## Task prompt
Two lines below mark the span: the one containing "Image resolution: width=1200" and the one containing "The image size is (1277, 496).". Set down both, plus every line between, exactly as they stand, and nothing else.

*** Supplied data ***

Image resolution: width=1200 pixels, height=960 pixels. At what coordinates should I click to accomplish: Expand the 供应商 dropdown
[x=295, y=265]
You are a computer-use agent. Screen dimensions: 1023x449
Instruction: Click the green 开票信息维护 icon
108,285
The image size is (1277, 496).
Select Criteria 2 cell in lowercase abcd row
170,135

*** End of Supplied data ***
*** Supplied data ***

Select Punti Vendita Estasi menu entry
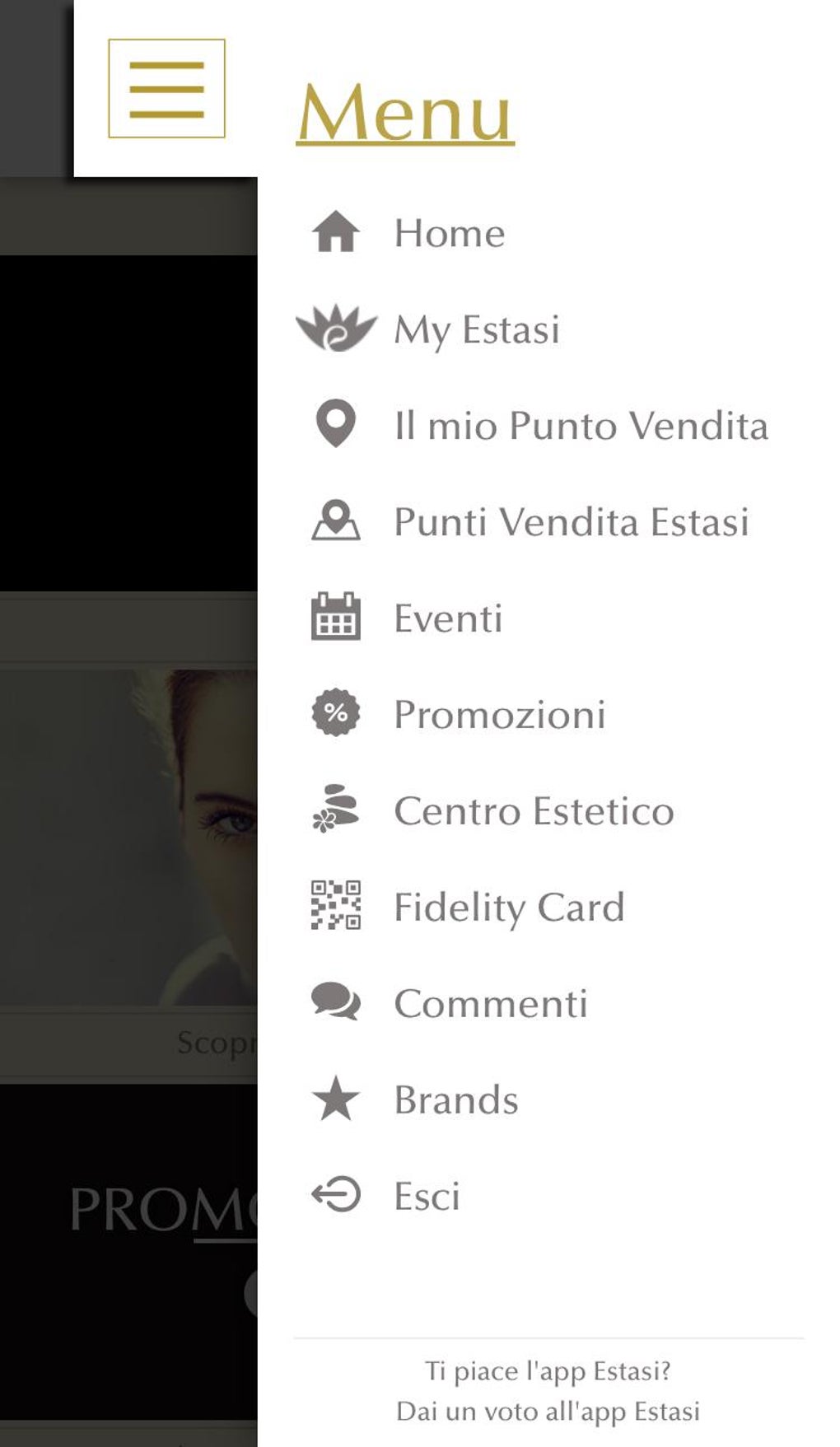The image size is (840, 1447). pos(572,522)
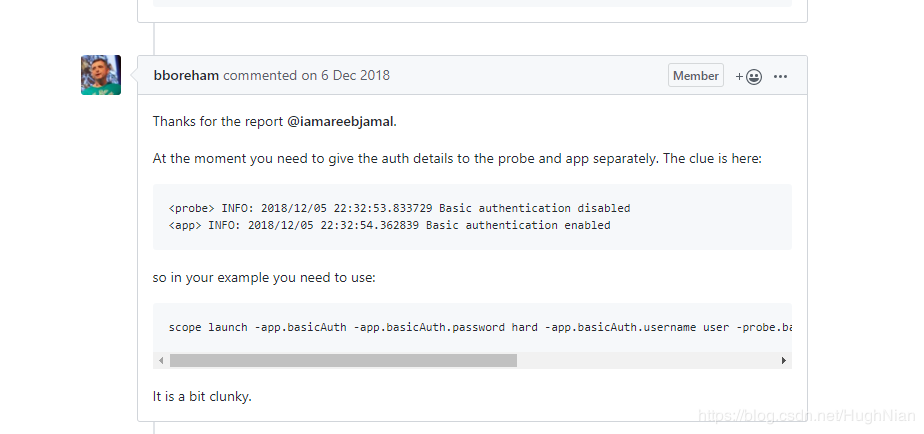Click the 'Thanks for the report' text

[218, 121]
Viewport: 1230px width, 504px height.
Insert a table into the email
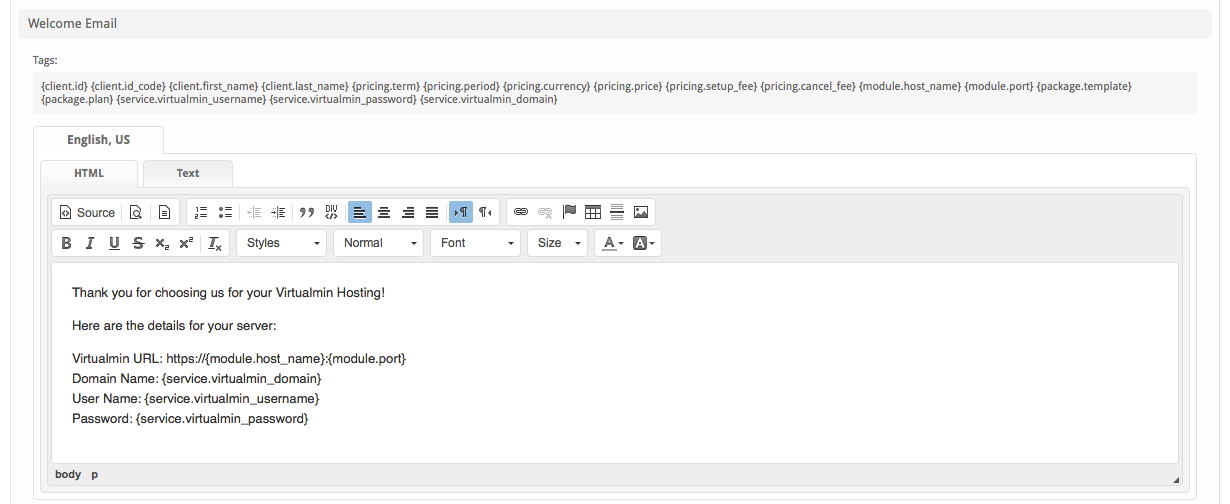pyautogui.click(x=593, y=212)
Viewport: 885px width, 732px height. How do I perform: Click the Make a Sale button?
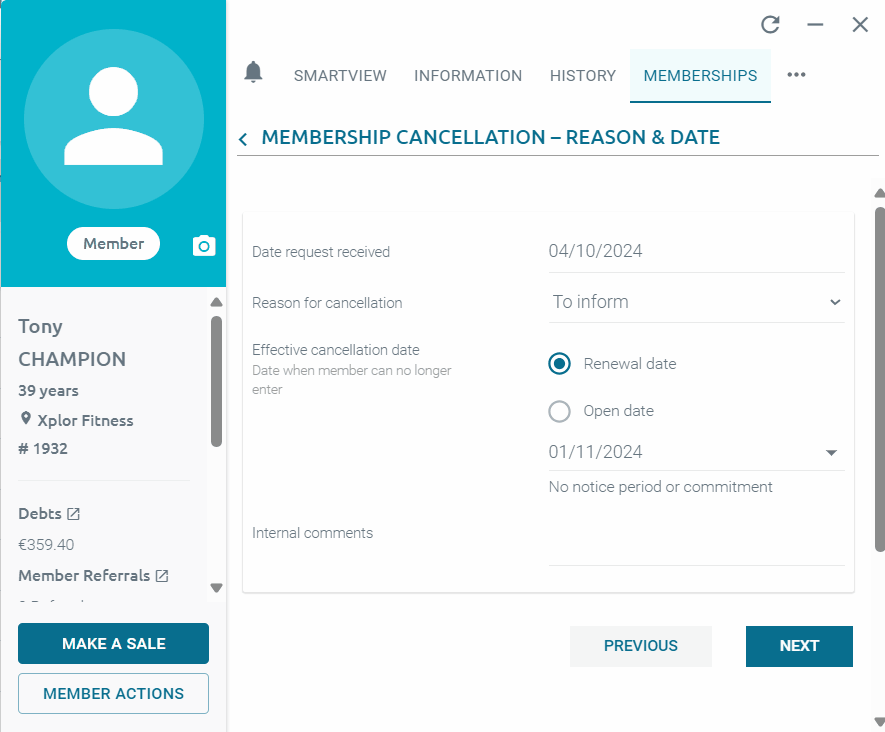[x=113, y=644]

*** End of Supplied data ***

## Result of the exercise
Image resolution: width=1200 pixels, height=960 pixels. At what coordinates should I click to accomplish: Expand the 供应商 dropdown
[x=295, y=265]
You are a computer-use agent. Screen dimensions: 1023x449
Instruction: Click the green 开票信息维护 icon
108,285
The image size is (1277, 496).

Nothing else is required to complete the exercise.